[Extracted data entries]
....

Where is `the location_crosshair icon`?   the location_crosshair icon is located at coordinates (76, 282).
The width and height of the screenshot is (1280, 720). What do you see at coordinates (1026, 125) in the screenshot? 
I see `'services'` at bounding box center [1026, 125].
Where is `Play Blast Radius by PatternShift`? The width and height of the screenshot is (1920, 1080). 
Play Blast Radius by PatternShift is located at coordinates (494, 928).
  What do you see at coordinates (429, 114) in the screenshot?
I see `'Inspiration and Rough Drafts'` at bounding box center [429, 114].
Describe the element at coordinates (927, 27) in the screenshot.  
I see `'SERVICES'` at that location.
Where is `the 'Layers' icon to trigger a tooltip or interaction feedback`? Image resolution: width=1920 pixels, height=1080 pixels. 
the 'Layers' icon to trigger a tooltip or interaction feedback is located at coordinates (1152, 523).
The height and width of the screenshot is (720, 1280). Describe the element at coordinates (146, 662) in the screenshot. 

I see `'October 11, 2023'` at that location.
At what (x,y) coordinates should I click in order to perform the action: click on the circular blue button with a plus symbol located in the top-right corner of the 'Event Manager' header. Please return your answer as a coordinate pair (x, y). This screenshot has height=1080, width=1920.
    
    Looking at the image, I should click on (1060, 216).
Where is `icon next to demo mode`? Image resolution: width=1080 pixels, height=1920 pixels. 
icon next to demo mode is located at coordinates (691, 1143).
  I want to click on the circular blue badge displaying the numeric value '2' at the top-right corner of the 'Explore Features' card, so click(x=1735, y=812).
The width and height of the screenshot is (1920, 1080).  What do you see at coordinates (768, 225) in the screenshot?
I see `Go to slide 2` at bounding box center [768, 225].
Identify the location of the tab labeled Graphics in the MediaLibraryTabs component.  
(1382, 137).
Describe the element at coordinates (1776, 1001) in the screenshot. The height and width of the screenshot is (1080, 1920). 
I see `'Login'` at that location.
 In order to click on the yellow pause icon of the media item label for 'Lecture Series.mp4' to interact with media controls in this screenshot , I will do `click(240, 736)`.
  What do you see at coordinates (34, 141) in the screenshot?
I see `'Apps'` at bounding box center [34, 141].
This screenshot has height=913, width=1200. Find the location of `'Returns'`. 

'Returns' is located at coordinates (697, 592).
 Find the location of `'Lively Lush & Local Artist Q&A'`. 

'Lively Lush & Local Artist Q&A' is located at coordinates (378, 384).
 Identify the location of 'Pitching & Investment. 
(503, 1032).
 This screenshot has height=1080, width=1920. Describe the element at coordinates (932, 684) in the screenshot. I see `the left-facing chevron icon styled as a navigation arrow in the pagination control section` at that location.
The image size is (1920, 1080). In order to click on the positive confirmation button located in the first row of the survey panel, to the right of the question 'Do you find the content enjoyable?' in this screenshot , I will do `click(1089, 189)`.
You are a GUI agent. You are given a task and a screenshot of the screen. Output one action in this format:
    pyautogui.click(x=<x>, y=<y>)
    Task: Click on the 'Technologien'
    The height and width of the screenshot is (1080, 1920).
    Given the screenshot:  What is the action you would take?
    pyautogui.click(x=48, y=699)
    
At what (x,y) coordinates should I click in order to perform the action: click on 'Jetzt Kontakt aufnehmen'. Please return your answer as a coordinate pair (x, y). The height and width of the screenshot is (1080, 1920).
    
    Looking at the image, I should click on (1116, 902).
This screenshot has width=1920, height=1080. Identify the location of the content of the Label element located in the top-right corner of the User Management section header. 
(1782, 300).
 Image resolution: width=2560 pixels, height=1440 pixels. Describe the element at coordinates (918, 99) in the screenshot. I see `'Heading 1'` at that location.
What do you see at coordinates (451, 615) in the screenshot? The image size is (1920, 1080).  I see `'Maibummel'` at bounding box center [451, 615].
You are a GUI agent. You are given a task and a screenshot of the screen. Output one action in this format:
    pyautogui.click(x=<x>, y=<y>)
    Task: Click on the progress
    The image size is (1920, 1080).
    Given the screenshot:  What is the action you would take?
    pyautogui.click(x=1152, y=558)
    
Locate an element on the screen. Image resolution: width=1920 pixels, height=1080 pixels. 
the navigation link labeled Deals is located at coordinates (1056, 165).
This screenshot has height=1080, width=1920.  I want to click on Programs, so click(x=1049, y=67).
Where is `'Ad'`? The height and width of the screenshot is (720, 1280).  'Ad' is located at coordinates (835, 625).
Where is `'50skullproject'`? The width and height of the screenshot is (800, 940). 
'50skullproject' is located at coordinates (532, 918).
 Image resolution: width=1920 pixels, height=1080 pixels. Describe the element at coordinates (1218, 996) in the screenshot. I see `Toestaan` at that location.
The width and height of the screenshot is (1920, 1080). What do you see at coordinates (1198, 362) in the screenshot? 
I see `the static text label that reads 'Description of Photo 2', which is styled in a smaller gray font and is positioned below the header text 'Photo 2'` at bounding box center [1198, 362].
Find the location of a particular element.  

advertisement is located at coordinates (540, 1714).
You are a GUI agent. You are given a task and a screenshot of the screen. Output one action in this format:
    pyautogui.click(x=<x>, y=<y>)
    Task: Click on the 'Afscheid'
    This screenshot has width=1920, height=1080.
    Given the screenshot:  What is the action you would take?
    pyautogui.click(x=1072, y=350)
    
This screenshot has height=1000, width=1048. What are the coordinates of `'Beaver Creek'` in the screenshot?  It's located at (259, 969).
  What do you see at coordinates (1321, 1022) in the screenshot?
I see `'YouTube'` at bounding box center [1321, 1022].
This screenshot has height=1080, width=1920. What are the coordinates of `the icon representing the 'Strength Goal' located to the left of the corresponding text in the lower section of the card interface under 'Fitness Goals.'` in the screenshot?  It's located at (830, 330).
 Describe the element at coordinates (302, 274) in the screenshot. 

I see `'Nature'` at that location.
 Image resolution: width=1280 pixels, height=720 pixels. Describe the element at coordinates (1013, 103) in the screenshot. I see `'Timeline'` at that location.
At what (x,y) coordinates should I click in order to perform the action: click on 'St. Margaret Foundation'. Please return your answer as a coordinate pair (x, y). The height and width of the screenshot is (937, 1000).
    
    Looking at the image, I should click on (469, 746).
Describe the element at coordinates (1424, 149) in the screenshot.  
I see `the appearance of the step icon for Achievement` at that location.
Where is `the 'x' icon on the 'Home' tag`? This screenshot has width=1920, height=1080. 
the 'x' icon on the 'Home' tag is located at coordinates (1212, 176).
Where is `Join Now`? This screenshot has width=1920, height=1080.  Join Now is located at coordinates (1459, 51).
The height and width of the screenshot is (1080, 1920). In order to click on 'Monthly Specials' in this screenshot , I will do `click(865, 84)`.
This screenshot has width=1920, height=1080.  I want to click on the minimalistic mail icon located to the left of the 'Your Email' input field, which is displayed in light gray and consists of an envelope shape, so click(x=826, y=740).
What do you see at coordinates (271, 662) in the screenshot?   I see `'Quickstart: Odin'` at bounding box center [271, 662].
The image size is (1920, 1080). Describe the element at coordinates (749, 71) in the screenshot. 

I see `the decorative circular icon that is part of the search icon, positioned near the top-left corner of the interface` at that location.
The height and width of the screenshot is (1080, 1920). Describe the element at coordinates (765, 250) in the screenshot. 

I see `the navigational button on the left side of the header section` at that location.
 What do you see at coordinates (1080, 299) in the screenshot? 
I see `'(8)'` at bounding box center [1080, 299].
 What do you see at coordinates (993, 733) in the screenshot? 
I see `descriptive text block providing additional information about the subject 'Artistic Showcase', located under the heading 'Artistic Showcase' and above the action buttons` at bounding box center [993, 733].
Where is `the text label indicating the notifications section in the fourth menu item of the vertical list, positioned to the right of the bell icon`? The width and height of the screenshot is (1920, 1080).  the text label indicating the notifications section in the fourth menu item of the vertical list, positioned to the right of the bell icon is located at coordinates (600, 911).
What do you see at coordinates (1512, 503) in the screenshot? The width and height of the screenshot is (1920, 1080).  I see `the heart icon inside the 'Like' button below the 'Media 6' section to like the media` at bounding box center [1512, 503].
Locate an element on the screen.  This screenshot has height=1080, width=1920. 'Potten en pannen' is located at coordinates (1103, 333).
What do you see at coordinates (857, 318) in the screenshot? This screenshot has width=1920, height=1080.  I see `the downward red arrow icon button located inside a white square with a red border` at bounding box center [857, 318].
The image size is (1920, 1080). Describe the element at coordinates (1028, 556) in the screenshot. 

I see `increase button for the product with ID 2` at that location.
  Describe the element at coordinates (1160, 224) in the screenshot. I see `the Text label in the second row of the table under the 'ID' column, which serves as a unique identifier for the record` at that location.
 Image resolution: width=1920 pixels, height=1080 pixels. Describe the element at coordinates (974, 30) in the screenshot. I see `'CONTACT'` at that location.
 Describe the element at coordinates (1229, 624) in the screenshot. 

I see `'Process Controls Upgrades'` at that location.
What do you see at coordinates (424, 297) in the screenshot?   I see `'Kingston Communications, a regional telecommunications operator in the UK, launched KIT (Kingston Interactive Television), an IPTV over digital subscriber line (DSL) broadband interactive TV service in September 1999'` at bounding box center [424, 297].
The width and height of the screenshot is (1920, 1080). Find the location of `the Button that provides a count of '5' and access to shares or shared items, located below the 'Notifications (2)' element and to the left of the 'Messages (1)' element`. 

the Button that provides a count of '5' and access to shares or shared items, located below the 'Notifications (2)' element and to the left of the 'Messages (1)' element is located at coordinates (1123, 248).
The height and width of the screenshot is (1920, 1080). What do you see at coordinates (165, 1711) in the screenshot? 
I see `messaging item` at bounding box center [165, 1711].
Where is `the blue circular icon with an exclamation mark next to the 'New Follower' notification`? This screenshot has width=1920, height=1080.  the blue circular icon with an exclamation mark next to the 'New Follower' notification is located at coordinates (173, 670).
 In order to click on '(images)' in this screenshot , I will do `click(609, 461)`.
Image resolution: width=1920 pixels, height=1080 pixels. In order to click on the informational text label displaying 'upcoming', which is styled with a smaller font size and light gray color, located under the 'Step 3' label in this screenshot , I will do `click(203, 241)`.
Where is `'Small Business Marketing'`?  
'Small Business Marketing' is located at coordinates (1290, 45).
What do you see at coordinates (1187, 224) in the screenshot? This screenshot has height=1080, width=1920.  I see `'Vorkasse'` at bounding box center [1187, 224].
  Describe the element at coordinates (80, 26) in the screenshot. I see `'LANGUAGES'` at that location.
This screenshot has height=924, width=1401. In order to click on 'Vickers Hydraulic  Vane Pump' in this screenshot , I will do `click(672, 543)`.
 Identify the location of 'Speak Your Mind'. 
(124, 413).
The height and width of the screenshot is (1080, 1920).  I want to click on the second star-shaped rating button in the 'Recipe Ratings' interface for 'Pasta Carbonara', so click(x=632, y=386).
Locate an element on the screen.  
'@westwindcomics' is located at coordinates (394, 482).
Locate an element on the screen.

....

Challenge: Pull out everything from the line containing "so click(x=826, y=740)." down to the line containing "decorative circular icon", both included, and copy those lines word for word.

Answer to the problem:
This screenshot has width=1920, height=1080.  I want to click on the minimalistic mail icon located to the left of the 'Your Email' input field, which is displayed in light gray and consists of an envelope shape, so click(x=826, y=740).
What do you see at coordinates (271, 662) in the screenshot?   I see `'Quickstart: Odin'` at bounding box center [271, 662].
The image size is (1920, 1080). Describe the element at coordinates (749, 71) in the screenshot. 

I see `the decorative circular icon that is part of the search icon, positioned near the top-left corner of the interface` at that location.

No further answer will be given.